HRW Asia Director Brad Adams said pardoning victims of unlawful imprisonment for running away does nothing to end this abuse. He added that President Karzai should issue a decree prohibiting all arrests and prosecutions for 'running away' and order the release of all women and girls currently imprisoned on this charge.

 A previous HRW report said women and girls face a justice system stacked against them at every stage. Police arrest them solely on a complaint of a husband or relative. Prosecutors ignore evidence that supports women's assertions of innocence. Judges often convict solely on the basis of "confessions" given in the absence of lawyers and "signed" without having been read to women who cannot read or write. After conviction, women routinely face long prison sentences, in some cases more than 10 years.

Ironically, when it comes to Afghanistan’s interpretation of Islamic law regarding women who "run away free, " it  is the only Muslim nation to interpret such behavior as prohibited under Islamic law.

 Earlier this month, President Karzai came out in support of a statement by a government-sponsored council of religious scholars that said women were not equal to men and should not mix with men in public. Explaining his support of the statement, Karzai said the council was not putting limitations on women, but rather was enforcing the Islamic law that binds all Afghans and Muslims.

And that's the way it is, Tuesday, September 25, 2012 (or is it 1312).

The following is from RAWA.

70% jailed Afghan women are accused of home-escape

“Forced marriages, difference in age of couples, violence, use divorce comments and several other issues are the main motives which forces Afghan girls and married women to flee from their homes.”

By Sadaf Shinwari
Chief of the parliamentarian commission for human rights, civil society and women’s affairs Fawzia Koufi expressed concerns regarding the Afghan women detainees where majority of them have been arrested for escaping their homes.

Fawzia Koufi said more than 70% of the Afghan women have been jailed for escaping their homes despite this is not crime in Afghan law.

She said, “This is a major issue and women are jailed over adultery after escaping from their home. If the government does not have a specific law in this regard then it should be referred to us in order to modify a regulation in a bid to clarify the rules and prevent misunderstanding and misuse by Afghan attorney and police regarding the Afghan women.”

Afghan justice minister along with the Afghan women’s affairs minister and deputy administration of the Afghan interior ministry also attended the session to discuss the ways on how to prevent jailing Afghan women who are fleeing from their houses.

Afghan women’s affairs minister Husn Banu Ghazanfar said jailing Afghan women over fleeing charges from their house is one of the major issues.

She said, “Forced marriages, difference in age of couples, violence, use divorce comments and several other issues are the main motives which forces Afghan girls and married women to flee from their homes.”

In the meantime Afghan justice minister Habibullah Ghalib said fleeing from home is not a crime in Afghan law and no case should be referred to Afghan courts in this regard.
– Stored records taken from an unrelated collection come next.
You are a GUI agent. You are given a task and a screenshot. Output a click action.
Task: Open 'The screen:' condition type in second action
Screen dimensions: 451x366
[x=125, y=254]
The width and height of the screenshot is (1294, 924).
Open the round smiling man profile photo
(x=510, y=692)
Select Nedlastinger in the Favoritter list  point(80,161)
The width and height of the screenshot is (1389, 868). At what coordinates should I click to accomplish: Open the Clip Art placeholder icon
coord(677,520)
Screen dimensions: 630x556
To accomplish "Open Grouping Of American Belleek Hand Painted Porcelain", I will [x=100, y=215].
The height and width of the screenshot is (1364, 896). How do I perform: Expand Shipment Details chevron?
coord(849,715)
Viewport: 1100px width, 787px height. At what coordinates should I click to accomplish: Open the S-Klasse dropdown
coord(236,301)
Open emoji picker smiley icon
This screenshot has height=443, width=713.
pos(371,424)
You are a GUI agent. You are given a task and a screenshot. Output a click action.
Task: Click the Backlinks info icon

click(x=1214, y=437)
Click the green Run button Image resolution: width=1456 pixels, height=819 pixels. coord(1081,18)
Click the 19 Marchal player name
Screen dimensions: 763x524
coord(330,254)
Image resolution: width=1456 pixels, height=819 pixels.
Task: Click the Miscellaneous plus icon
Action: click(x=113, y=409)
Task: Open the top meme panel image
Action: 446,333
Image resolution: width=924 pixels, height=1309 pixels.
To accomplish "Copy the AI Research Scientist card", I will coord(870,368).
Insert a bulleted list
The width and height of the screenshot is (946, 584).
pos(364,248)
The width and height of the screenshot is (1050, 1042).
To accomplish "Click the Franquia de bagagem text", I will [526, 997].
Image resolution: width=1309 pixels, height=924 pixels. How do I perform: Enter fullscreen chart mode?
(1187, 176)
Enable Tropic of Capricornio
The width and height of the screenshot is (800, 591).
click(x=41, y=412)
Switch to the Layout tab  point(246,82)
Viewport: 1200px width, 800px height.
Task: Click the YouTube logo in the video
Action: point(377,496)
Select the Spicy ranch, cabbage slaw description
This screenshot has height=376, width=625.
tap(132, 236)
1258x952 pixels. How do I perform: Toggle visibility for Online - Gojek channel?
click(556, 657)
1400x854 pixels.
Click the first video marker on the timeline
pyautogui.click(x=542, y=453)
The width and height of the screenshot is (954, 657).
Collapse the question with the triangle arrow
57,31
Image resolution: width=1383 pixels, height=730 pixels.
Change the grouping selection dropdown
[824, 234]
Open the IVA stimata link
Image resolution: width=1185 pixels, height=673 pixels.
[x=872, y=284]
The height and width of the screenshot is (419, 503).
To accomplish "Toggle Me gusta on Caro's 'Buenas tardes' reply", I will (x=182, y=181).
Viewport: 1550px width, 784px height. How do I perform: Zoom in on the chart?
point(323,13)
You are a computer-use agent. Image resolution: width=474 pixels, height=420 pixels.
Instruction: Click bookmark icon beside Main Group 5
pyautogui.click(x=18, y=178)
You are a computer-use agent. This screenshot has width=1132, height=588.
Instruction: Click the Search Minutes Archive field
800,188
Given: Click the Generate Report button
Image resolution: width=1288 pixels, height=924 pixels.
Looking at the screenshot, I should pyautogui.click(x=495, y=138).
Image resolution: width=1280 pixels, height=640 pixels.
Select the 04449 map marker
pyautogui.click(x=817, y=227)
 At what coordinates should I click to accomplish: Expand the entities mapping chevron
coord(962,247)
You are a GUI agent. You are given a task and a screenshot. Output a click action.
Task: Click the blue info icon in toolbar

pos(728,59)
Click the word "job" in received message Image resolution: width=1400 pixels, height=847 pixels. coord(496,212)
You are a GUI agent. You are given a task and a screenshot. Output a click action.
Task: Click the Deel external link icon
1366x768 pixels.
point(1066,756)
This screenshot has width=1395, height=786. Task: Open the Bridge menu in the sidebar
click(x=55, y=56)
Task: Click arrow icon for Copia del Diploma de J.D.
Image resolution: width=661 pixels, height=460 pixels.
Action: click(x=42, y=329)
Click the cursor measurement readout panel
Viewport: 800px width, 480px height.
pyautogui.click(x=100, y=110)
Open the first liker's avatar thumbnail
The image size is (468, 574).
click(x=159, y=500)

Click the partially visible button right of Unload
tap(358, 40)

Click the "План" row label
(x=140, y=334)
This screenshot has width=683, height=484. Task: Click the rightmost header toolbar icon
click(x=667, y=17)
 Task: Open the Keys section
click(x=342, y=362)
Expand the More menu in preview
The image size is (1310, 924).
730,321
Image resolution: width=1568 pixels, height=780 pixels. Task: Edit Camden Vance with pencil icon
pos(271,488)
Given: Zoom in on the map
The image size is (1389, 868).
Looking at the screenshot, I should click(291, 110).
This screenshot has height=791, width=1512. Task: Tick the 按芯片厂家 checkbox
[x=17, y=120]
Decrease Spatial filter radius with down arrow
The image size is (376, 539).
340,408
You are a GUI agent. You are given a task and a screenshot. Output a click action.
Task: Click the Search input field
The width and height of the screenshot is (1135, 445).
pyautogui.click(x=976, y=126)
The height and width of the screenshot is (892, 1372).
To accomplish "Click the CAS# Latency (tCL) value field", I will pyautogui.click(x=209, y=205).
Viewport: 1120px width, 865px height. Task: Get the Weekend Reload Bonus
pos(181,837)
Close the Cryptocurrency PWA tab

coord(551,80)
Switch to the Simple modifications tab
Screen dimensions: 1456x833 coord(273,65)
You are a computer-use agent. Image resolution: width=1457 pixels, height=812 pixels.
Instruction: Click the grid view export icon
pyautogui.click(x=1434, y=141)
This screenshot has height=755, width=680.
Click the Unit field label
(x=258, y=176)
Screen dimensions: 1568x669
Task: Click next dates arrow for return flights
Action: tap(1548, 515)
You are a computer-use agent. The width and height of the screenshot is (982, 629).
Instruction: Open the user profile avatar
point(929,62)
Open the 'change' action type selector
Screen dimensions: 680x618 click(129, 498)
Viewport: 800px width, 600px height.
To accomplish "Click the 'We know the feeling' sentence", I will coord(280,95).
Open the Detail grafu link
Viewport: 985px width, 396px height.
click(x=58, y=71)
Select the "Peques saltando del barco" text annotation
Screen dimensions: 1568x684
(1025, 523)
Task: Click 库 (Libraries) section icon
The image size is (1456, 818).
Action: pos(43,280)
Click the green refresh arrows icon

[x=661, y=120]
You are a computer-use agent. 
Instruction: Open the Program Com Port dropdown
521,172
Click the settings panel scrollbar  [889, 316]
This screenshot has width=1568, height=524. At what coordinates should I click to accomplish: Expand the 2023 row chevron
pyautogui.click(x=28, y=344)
He said, “Escaping from home is not a crime and this was discussed during sessions last year. The issue was also discussed with the chief of the Afghan Supreme Court which was approved and was sent to concerned organizations by Afghan Justice High Council.”

In the meantime deputy administrative of the Afghan interior ministry Gen. Mirza Mohammad Yarmand said women escaping from their homes without committing adultery are not a crime based on the crime law of Afghanistan.

According to reports majority of the Afghan girls and women are leaving their homes to prevent from violence however they are reportedly facing more issues once they flee from their homes and majority of them are not accepted by their family to return.